─── Texte source ───

J’ai participé à quelques missions qui étaient relativement facile. Ils assemblaient un équipage constitué de quelques aviateurs n’appartenant à aucun équipage particulier. Au lieu de larguer des bombes, nous larguions de la paille d’aluminium. On décollait avant le reste du groupe et on volait jusqu’à la zone à bombarder. Nous étions généralement épargnés par la flak car les allemands ne voulaient pas gâcher leurs munitions pour un avion solitaire. Toutefois les chasseurs représentaient une menace. Le reste du groupe suivait 10 minutes derrière. Arrivé au-dessus de la cible nous larguions la paille d’aluminium qui tombait lentement. La paille d’aluminium était censée perturber les radars de la flak. Les allemands tiraient alors tous azimut. Si le timing était bon, le reste du groupe volait à environ 1000 pieds (300m) au-dessus de la paille d’aluminium. Je pense que c’était efficace car le taux de perte était généralement plus faible ces jours-là. Après avoir largué la paille d’aluminium, nous retournions à toute allure vers la base.

La croix rouge était toujours là à la fin d’une mission. Ils nous servaient des beignets et du café dès que nous sortions de la salle de débriefing. C’était réconfortant de voir les filles de la croix rouge qui nous servaient le café et les beignets et il y a eu beaucoup de « flirts amicaux ». A ma connaissance, ces flirts sont toujours restés sans suite.

J’ai passé un week-end en Ecosse mais je me souviens seulement que c’était une belle région. Je me souviens notamment avoir regardé la mer du nord en furie depuis le somment d’une falaise. Je me suis acheté une alliance car je me sentais fier d’être marié.

─── Extrait de données ───

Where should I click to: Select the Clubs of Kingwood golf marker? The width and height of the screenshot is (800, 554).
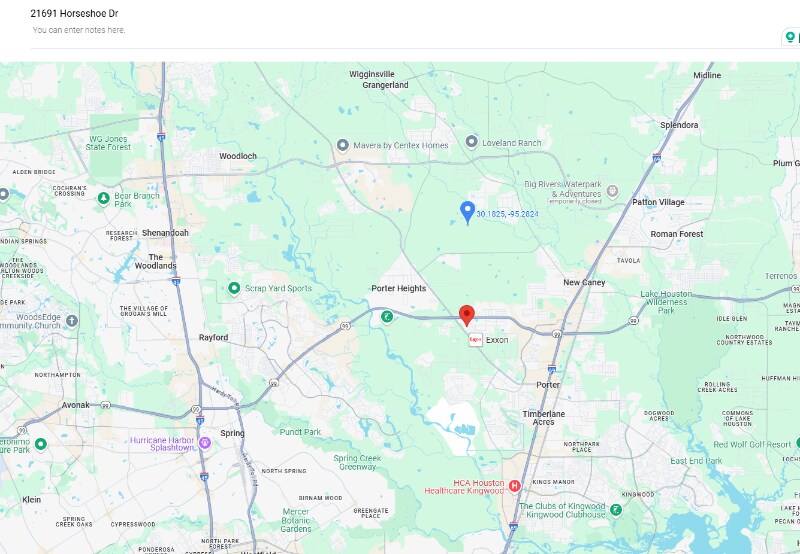616,510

───

Exercice proposé
Recopiez fidèlement le passage du texte source, en commençant par « La croix rouge était » et en terminant par « restés sans suite. ».

Réponse complète
La croix rouge était toujours là à la fin d’une mission. Ils nous servaient des beignets et du café dès que nous sortions de la salle de débriefing. C’était réconfortant de voir les filles de la croix rouge qui nous servaient le café et les beignets et il y a eu beaucoup de « flirts amicaux ». A ma connaissance, ces flirts sont toujours restés sans suite.